ASPETTI CHE CONFERISCONO SOLIDITA’ ALL’ETICA KANTIANA:


  • RIGORE LOGICO-FORMALE
L’etica kantiana per suo rigore logico-formale fornisce all’uomo un modus vivendi universale nei dettami dell’imperativo categorico che esprime un dover essere incondizionato. Appare del tutto condivisibile il fatto che il concetto di bene e di male non deve essere determinato prima della legge morale, ma soltanto dopo di essa e mediante di essa.
  • VALORIZZAZIONE DELLA RAGIONE UMANA
Uno dei principali contributi della dottrina kantiana è l'aver superato la metafisica dogmatica operando una rivoluzione filosofica tramite una critica della ragione che determina le condizioni e i limiti delle capacità conoscitive dell'uomo anche nell'ambito pratico.
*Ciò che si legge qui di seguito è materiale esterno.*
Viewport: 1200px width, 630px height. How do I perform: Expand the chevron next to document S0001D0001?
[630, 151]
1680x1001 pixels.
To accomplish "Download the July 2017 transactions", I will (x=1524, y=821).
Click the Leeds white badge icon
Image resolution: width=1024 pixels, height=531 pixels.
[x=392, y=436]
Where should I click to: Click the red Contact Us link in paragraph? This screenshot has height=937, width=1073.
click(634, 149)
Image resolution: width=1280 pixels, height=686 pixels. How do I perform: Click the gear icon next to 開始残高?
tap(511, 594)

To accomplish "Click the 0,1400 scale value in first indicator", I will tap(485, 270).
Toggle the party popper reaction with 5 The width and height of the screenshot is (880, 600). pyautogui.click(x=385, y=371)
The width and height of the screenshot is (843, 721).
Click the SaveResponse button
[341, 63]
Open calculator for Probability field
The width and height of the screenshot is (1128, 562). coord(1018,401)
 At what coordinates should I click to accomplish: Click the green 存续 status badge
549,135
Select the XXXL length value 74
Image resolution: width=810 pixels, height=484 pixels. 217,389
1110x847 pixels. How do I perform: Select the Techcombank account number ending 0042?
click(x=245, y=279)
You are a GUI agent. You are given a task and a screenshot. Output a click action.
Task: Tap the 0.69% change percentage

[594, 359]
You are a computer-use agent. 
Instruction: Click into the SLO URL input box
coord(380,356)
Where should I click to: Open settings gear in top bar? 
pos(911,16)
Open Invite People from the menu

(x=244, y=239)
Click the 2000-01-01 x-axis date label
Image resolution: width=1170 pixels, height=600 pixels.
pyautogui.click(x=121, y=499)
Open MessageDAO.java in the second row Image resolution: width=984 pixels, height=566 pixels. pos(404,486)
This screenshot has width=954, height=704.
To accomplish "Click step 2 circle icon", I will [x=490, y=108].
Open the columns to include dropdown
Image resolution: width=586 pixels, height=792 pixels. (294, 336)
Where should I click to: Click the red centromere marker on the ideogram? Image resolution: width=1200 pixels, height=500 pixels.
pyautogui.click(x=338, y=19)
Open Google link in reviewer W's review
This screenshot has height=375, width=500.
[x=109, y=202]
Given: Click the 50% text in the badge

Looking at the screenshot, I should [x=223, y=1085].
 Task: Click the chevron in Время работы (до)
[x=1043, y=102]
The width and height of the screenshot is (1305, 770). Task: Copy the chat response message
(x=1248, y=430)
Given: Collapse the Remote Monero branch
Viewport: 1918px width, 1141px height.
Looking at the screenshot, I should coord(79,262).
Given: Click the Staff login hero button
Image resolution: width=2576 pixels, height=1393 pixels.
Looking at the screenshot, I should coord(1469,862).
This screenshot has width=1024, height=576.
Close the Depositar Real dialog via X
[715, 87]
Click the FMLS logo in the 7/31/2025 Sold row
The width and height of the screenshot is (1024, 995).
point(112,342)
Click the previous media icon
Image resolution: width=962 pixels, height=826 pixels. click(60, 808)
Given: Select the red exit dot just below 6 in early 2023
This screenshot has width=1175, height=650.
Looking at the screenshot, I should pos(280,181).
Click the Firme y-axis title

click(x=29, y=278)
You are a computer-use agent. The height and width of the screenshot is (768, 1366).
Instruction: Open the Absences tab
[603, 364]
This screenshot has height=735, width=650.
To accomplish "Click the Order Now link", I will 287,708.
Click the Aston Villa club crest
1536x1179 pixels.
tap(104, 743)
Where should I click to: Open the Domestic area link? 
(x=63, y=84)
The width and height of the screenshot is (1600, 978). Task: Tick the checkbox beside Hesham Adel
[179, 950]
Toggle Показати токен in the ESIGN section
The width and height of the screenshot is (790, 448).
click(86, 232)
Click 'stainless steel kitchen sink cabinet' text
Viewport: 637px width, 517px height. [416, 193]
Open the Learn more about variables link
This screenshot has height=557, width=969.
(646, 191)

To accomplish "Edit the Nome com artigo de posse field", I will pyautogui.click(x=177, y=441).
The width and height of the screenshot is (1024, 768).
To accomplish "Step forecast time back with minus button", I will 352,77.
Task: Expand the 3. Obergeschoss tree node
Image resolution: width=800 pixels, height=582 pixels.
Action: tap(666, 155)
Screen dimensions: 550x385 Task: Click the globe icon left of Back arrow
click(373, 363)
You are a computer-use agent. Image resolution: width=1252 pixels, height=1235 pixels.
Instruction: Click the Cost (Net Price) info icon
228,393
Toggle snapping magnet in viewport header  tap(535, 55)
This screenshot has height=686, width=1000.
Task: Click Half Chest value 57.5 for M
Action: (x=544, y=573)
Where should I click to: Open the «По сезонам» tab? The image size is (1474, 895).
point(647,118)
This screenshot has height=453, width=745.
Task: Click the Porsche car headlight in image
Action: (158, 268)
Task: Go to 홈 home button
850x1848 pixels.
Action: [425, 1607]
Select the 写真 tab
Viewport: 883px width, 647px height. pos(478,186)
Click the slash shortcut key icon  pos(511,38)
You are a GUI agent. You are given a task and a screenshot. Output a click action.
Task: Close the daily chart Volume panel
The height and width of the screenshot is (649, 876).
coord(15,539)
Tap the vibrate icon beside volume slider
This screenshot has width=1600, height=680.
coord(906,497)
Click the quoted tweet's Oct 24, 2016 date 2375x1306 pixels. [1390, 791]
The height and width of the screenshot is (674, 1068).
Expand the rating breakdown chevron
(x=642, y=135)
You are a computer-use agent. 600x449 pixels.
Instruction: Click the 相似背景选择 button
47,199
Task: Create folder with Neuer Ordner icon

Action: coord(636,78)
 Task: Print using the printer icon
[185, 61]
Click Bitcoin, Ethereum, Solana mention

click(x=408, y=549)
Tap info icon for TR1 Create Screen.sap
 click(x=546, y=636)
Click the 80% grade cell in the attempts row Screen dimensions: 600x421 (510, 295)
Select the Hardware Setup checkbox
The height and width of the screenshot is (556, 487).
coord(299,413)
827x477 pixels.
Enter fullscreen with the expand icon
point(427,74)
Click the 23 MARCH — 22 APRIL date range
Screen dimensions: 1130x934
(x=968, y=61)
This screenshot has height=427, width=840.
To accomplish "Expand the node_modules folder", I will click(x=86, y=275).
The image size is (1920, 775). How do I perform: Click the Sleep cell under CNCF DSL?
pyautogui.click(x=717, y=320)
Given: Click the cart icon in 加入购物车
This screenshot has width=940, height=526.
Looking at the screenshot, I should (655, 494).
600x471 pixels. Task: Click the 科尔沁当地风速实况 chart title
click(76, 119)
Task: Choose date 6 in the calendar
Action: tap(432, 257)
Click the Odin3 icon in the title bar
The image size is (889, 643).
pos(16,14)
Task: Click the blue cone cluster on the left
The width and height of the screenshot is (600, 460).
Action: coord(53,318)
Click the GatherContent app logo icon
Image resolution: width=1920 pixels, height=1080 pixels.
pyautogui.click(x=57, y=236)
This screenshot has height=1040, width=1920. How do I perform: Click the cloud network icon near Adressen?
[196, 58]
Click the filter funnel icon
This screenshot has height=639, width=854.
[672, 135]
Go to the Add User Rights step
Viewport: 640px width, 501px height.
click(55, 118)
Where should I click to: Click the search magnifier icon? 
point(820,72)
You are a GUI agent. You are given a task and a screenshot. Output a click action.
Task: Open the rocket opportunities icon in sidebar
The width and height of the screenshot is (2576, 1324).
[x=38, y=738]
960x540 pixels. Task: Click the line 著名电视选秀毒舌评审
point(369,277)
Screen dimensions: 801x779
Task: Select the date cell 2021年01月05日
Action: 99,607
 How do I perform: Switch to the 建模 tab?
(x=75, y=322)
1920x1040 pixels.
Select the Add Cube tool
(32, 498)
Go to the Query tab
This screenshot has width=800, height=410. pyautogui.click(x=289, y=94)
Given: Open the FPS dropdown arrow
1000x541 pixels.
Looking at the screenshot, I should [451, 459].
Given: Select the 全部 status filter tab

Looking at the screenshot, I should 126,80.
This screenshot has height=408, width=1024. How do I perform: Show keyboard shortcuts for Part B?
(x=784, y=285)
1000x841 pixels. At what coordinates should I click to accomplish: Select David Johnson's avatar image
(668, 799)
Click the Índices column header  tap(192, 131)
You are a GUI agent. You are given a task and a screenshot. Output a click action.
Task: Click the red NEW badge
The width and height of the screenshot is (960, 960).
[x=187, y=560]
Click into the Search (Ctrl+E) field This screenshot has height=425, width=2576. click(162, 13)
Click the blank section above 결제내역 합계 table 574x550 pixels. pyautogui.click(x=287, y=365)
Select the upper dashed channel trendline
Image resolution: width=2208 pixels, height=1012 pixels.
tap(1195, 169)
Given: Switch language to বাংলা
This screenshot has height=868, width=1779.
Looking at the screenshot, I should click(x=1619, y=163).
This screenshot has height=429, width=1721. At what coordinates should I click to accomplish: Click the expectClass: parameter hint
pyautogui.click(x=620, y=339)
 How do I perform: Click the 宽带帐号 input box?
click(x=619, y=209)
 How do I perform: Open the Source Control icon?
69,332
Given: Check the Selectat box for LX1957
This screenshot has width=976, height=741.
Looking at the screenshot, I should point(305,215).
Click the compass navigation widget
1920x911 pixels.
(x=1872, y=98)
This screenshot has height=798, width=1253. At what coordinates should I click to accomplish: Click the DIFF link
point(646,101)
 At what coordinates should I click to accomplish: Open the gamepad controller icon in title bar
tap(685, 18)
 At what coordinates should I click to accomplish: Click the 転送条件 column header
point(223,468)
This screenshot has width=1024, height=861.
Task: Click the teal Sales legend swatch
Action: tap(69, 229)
E’ senz’altro apprezzabile il fatto di ricercare un fondamento alla morale razionale e interno all’uomo.
  • RELIGIONE RAZIONALE
La religione coincidente con l'etica si presenta come assolutamente razionale: non vi sarà bisogno né di dogmi, né di sacerdoti che li custodiscano, né di culti, né di chiese dove praticarli. Tutti coloro che si sottopongono alla morale autonoma degli imperativi categorici saranno i membri di una società spirituale che dà vita alla chiesa invisibile degli uomini di buona volontà.  Kant distrugge la filosofia scolastica che si occupava di dimostrare e adornare i dogmi della religione, la teologia speculativa e la psicologia razionale. A Kant va quindi riconosciuto il merito, ineguagliato da altri, di aver trovato un modo di conciliare fede e ragione, un progresso enorme in chiave cristiana rispetto al Credo quia absurdum di Tertulliano.